I Am God… So Are You

It seems throughout history, anything that we couldn’t understand we outsourced to a higher power — God. Yet, as humans have progressed, many of the god-assigned phenomena have been stripped away and consigned to Science.

Going back, we thought the Earth was flat, and when we didn’t understand storms and thunderbolts, we assigned these natural developments to the early gods of the seas (Poseidon) and sky (Zeus). When the peaks of gigantic mountains were a mystery, we thought gods lived on top of them — like Mount Olympus in classic times.

Of course, the concept of God is still relevant because there are still many old and new things that we don’t understand or can’t explain. But that’s the double-edged sword with information — sometimes, the more you know, the less you understand.

We have conquered the land, the mountains, and the oceans. And now we face the next frontier, Space — moving beyond what we can explore with our senses, examining things that we can’t see with our own eyes.

I admire the recent and incredible photos that the New Horizons unmanned space probe took of Pluto and its five moons. It took only 9 years to travel more than 3 billion miles to almost the edge of our solar system. Why ‘only’? Because, in the Middle Ages, it took Marco Polo around the same time to get from Europe to China and back.

Where in the past, we thought we could only exist on a small tract of land surrounded by water, today we can travel to any part of our world without ever stepping into water. And now we’re even considering colonizing other planets — billionaire entrepreneur, and SpaceX’s Elon Musk already has plans for colonizing Mars and NASA is preparing travel suits. Where do we sign up?

Back here on our sacred Planet Earth, we’re discovering some “magical” things that exist beyond our comprehension — organisms living on the bottom of the ocean (over 400 different species according to National Geographic) where the water pressure should crush any living being. At the ocean’s deepest point, the water pressure is the equivalent of having about 50 jumbo jets piled on top of you.

Organisms survive in the most freezing, scorching and harshest conditions. There are also other phenomenal natural things like the spider that is able to instinctively produce the world’s strongest biological material, silk for its web, which is nearly ten times stronger than steel. Scientists are working on replicating this natural material for construction and medical applications. Just wondrous! The spider has an entire manufacturing plant within its body that, within seconds, produces material that is larger than its entire mass. And when required, it dissolves it back into its organism through digestion.
════════════════════
USING THE INFORMATION ->
• 1. Reproduce the passage from the God and science essay that begins at the words "Going back, we" and ends after the words "in classic times.".
• 2. Write the next part of the God and science essay, picking up after its final sentence.

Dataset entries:
════════════════════
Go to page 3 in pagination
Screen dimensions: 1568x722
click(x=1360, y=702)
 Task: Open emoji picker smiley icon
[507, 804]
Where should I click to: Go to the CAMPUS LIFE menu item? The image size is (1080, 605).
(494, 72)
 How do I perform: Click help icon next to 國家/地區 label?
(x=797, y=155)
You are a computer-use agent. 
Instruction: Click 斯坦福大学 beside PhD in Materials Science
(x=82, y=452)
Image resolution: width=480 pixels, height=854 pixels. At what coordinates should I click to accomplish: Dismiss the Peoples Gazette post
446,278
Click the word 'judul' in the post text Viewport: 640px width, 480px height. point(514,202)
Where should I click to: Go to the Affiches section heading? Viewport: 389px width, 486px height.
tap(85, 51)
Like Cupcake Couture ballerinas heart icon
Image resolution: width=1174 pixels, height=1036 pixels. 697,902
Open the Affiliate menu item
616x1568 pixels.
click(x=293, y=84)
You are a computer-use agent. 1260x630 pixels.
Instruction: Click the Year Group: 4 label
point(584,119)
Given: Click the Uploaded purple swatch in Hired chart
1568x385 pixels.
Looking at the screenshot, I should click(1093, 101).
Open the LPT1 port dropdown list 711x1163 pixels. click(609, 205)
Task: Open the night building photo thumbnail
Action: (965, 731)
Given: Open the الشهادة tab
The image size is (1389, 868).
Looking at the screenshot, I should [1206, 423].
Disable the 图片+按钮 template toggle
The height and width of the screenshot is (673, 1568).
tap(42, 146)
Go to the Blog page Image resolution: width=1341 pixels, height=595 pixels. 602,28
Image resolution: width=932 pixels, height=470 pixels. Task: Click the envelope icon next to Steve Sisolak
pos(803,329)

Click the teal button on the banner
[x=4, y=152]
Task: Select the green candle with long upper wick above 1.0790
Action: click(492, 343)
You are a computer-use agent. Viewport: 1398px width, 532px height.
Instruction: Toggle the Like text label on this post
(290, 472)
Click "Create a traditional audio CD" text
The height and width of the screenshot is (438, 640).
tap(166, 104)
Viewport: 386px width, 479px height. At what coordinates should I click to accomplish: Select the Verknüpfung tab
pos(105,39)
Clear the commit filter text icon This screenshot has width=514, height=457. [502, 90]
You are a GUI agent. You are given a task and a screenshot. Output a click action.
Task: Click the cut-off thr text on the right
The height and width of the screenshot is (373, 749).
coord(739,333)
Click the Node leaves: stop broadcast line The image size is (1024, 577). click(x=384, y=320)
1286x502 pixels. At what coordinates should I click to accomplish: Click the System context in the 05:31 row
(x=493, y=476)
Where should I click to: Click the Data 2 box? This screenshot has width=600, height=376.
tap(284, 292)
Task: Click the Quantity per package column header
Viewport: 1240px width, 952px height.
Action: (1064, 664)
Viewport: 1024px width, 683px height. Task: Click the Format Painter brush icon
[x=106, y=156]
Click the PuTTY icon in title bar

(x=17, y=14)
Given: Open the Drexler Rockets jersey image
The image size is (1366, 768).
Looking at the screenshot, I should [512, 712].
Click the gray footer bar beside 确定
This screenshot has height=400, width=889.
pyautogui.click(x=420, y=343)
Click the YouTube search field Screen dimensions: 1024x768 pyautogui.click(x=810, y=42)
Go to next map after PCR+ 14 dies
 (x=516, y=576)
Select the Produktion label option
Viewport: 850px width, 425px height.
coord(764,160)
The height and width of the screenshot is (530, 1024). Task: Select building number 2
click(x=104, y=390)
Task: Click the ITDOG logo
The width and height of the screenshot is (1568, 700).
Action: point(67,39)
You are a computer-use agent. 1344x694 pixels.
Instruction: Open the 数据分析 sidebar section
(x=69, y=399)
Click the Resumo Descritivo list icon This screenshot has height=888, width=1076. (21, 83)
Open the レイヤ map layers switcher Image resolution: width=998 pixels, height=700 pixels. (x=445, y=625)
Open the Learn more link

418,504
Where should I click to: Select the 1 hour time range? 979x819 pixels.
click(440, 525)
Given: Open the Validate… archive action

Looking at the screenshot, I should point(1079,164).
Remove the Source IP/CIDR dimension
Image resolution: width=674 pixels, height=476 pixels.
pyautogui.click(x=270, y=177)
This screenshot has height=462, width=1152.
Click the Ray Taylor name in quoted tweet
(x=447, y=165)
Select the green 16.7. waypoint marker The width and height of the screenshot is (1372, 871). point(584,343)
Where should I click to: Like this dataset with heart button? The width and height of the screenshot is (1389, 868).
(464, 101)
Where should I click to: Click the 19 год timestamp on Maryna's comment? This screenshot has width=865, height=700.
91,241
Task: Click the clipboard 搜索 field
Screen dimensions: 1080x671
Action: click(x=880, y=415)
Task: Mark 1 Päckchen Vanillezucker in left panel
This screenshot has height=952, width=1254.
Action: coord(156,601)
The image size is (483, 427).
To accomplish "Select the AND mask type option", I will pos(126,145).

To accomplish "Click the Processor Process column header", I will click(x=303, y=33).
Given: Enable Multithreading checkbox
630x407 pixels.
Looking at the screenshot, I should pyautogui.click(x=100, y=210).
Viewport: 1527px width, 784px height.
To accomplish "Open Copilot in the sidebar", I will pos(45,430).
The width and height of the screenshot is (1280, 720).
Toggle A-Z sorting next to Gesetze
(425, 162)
════════════════════
ANSWERS TO THE PROBLEMS ->
• 1.
Going back, we thought the Earth was flat, and when we didn’t understand storms and thunderbolts, we assigned these natural developments to the early gods of the seas (Poseidon) and sky (Zeus). When the peaks of gigantic mountains were a mystery, we thought gods lived on top of them — like Mount Olympus in classic times.

• 2.
And, we humans have also proven to go above and beyond our assumed limits, especially at the times of fear, competition, or meditation. There is nothing magical about those abilities. Whenever we’re able to focus on a single important action, we’re able to surpass what we can or should be able to.

 

As we continue to evolve as a species, and break new barriers in nanobiotechnologies, we will stay healthier, live longer, become faster, build muscle, grow taller, and determine gender and genetic advantages before birth, etc. Speaking of birth, human fetuses still have “gill-slit” structures in our early stages, and we spend our first months of life immersed in the “watery” environment of our mother’s womb. So it’s not inconceivable that in the near future scientific progress may allow us to live without a need for oxygen — with it being produced through different ways in our bodies or eliminating the need for it altogether.

Which means we can simply wade into an ocean and begin “snorkeling” without any necessary equipment. What fun!

We could soon master growing limbs, maybe even a different type like wings…And since we are on this continuing path of evolution, we may likely be able to also control our mortality, or in this case, reach immortality. Death may be a techno problem just waiting to be solved.

Which begs the question…then am I a god? And, if I am, then so are you.